Rock Falls’ anticipated departure, on the heels of Kewanee’s exit for the Three Rivers next year, would leave the NCIC Lincoln with five members in 2011-12. There would be just four NCIC members in football as 2009-10 newcomer St. Bede is joining over for football.
Members of the NCIC Reagan, which came about with the creation of division play before the 2006-07 school year, will depart the NCIC in 2010-11 to form the new Northern Illinois Big 12 Conference.
“We may have doomed the NCIC when we went to divisions,” Montgomery said. “At the time it looked like the right thing to do, and I think we’ve seen that hasn’t been the case.”
Hall athletic director Gary Barrera said that the topic of Rock Falls’ possible exodus from the conference was discussed Wednesday at the regularly scheduled NCIC Lincoln conference meeting in Mendota. Barrera said league officials discussed plans for future expansion, but no official decisions were made.
“We’re still looking at expansion, talking back and forth,” Barrera said. “We’re trying to see what teams would be better suited for the NCIC, how we can approach them to get them in, stuff like that.”
As previously reported in the BCR, league president Guy Gradert of Prophetstown said the Three Rivers had received letters of interest from Hall and Princeton, but at this time the Three Rivers is not interested in future expansion.
Interstate Eight president Doug Evans of Seneca told the BCR the I-8 has received inquiries from NCIC Lincoln schools.
Montgomery said lessening Rock Falls’ scheduling burden in football would be the biggest advantage of joining the Big Northern. BNC teams are locked into seven games each year, five division games and two crossovers, leaving two nonconference dates to schedule. Next year in the NCIC, Rock Falls could be forced to find as many as five nonconference opponents.
“Unfortunately, football scheduling is the driving force behind every conference,” Montgomery said. “Trying to find that odd Week 8 football game, that’s tough. We really want to be in a situation where it’s not so tough to schedule football games.”
The Big Northern started searching for a new member after Hampshire informed the league it would leave for the Fox Valley Conference in 2011-12. Rock Falls and Marian Central Catholic in Woodstock were the two schools that responded to the BNC by its December deadline.
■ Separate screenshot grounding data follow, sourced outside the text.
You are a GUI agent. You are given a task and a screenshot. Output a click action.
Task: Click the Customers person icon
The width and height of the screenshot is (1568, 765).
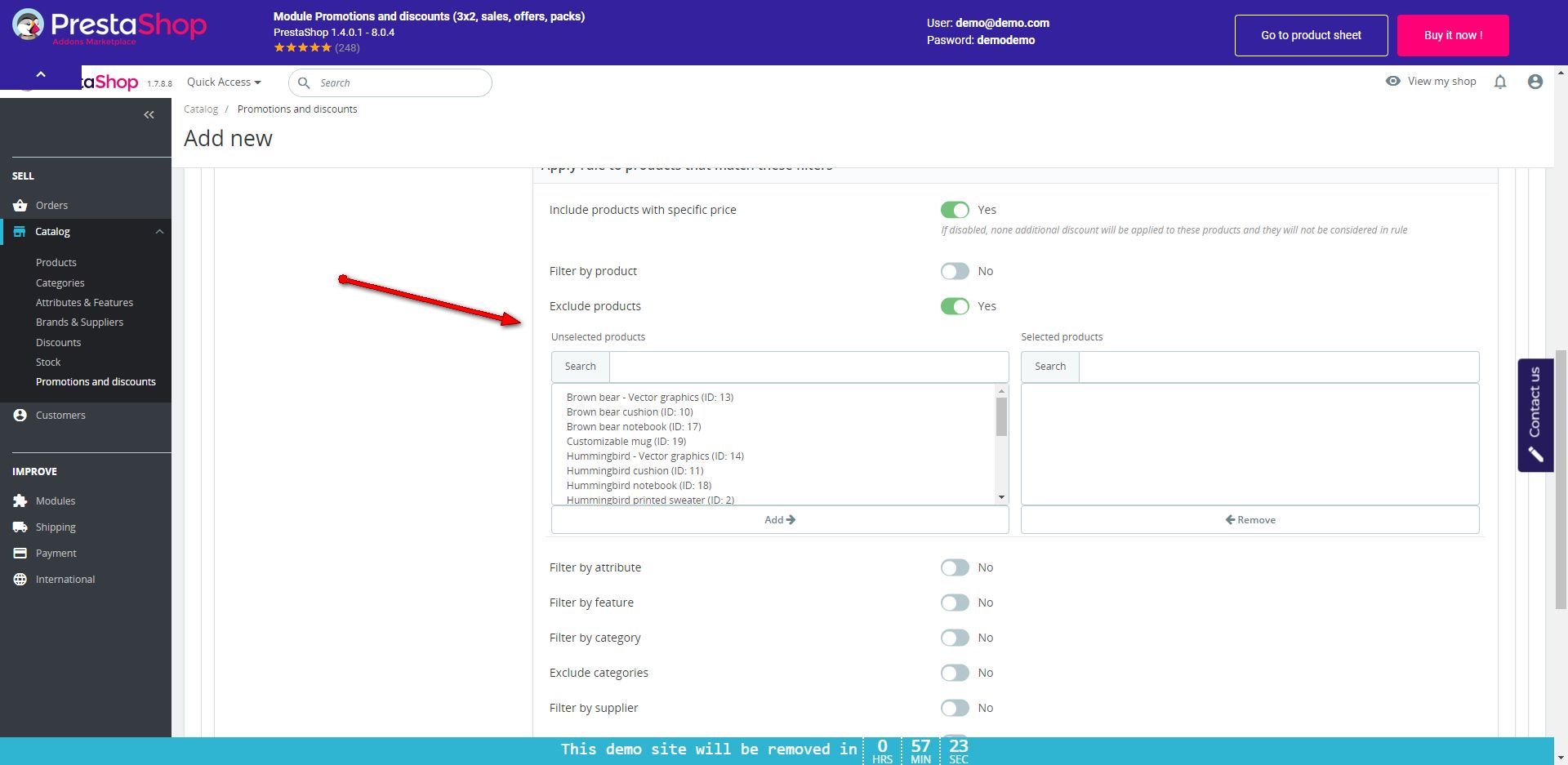pyautogui.click(x=20, y=416)

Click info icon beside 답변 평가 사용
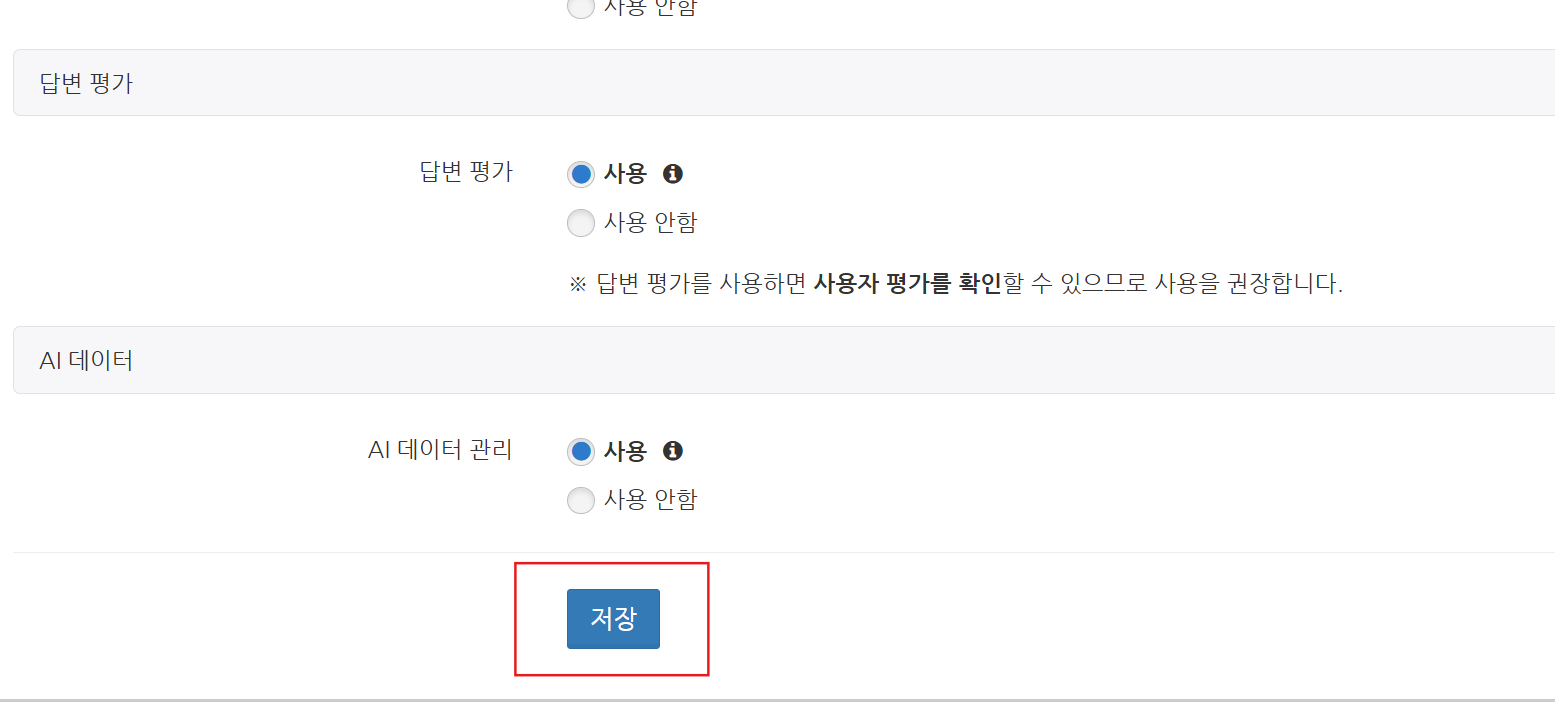click(673, 174)
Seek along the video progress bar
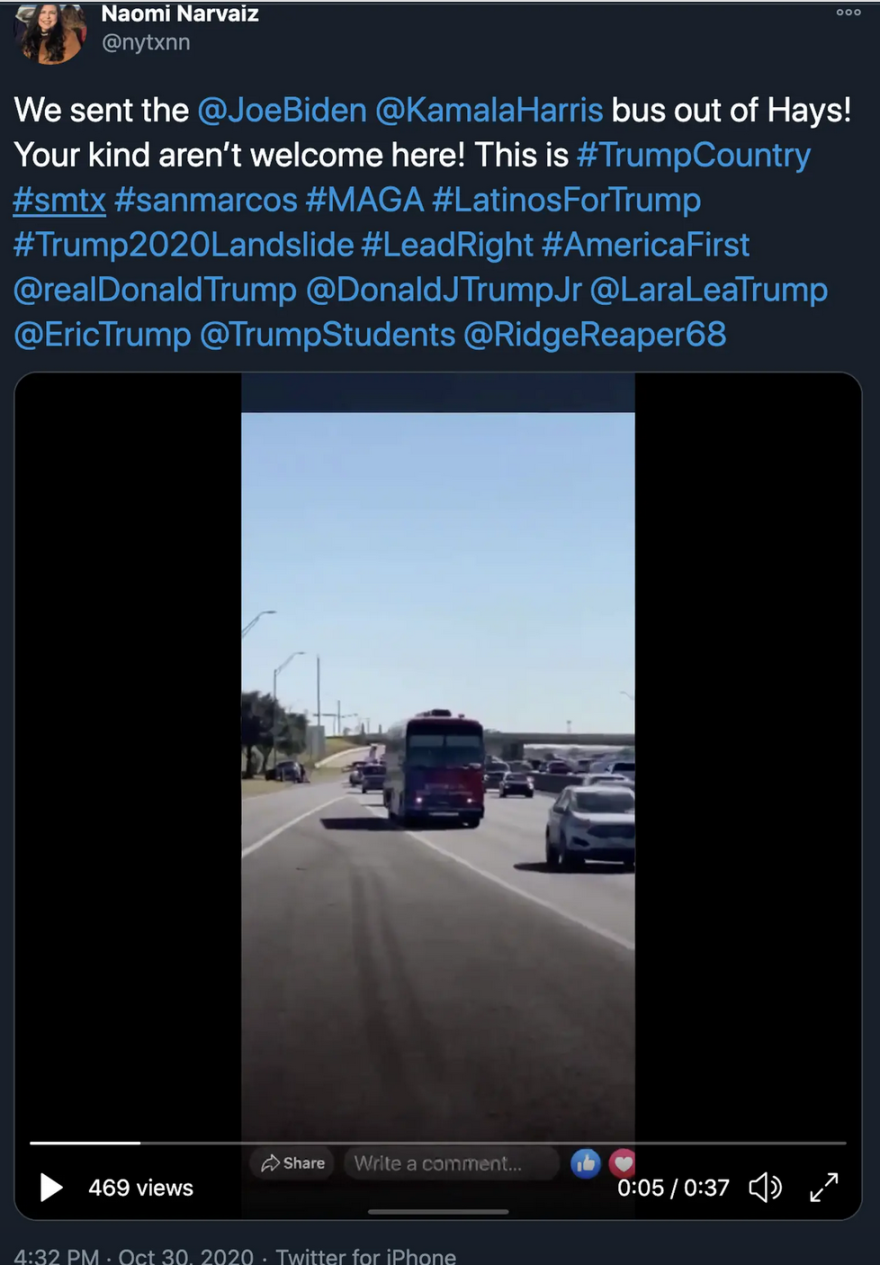880x1265 pixels. tap(438, 1142)
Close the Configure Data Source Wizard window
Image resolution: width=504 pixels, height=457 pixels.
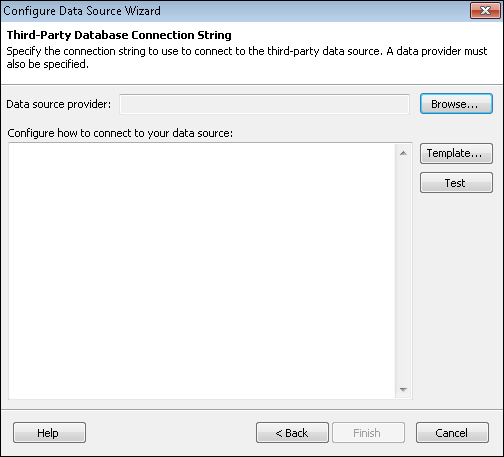coord(485,11)
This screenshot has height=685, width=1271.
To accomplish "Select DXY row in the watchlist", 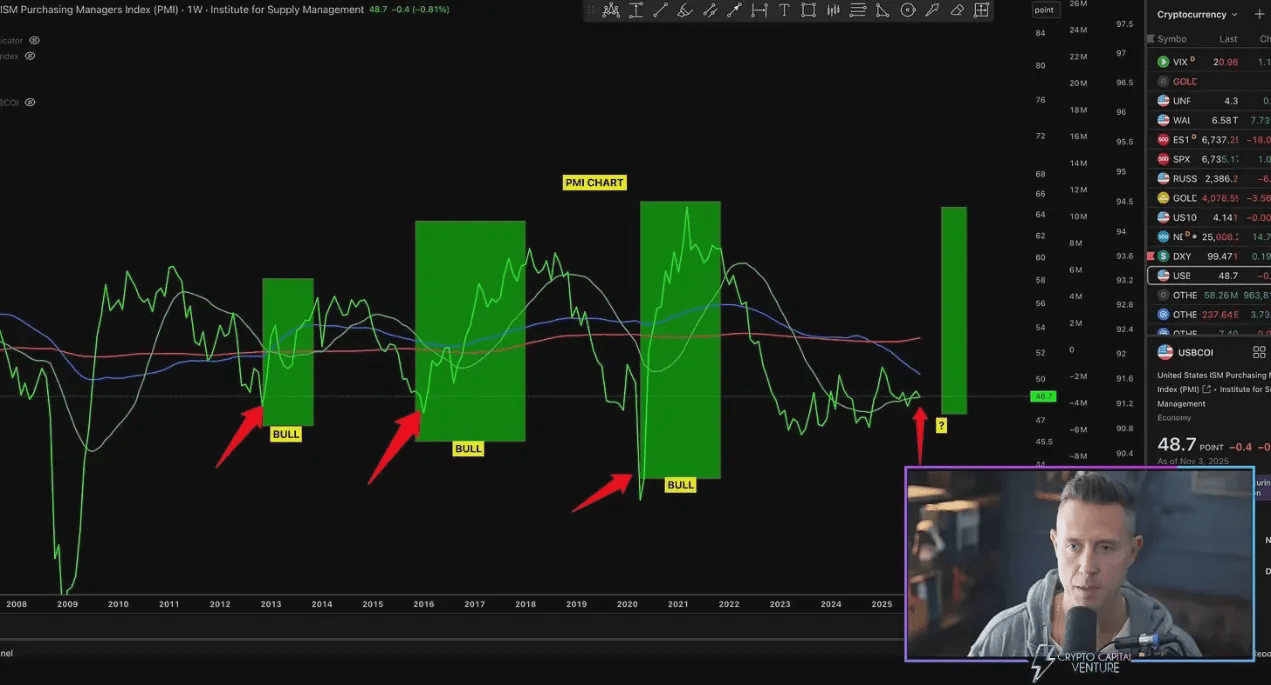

Rock Falls was the only one to receive an invitation, according to conference president and North Boone athletic director Dale Purvis.
“Rock Falls fits in with the conference very well,” Purvis said, “as far as the school size and the success they’ve had in their programs.”
Purvis said the only issue some BNC schools had with Rock Falls was its distance from some of the schools in the BNC East Division, which includes Burlington Central, Harvard, Marengo, North Boone and Richmond-Burton.
The West Division, which Rock Falls would likely join, includes Byron, Genoa-Kingston, Oregon, Rockford Lutheran, Stillman Valley and Winnebago.
Purvis also said the Big Northern would like Rock Falls to add soccer, a sport that all current BNC schools offer.